▸ **Data for the task**
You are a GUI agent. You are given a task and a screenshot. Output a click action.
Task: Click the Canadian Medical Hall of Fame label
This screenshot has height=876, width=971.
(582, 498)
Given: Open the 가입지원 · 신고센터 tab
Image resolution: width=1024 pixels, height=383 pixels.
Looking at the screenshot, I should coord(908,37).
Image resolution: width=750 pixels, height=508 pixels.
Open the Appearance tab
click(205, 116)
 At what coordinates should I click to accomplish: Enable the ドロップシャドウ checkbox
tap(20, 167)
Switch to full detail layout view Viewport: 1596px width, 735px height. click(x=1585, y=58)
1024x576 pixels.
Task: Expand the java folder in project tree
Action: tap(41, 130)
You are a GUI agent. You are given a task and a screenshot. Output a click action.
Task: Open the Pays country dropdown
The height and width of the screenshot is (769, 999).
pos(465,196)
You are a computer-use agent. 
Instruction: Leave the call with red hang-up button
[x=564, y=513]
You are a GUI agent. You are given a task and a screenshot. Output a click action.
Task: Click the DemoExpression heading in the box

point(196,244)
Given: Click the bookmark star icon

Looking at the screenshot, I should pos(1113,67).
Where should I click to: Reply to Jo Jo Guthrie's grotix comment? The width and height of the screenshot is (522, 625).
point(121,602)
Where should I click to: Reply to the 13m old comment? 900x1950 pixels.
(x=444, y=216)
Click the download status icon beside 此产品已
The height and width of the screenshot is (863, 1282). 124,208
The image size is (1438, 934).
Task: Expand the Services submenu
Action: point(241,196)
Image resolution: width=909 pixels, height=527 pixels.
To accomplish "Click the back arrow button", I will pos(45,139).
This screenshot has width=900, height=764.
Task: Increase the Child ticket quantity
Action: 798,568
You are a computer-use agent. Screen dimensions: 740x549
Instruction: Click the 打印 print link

▸ **Your task**
Only the lines from the one containing "Where should I click to: Reply to Jo" to the end of the listing belong in the output, each reproduced exactly.

▸ **Reply**
Where should I click to: Reply to Jo Jo Guthrie's grotix comment? The width and height of the screenshot is (522, 625).
point(121,602)
Where should I click to: Reply to the 13m old comment? 900x1950 pixels.
(x=444, y=216)
Click the download status icon beside 此产品已
The height and width of the screenshot is (863, 1282). 124,208
The image size is (1438, 934).
Task: Expand the Services submenu
Action: point(241,196)
Image resolution: width=909 pixels, height=527 pixels.
To accomplish "Click the back arrow button", I will pos(45,139).
This screenshot has width=900, height=764.
Task: Increase the Child ticket quantity
Action: 798,568
You are a computer-use agent. Screen dimensions: 740x549
Instruction: Click the 打印 print link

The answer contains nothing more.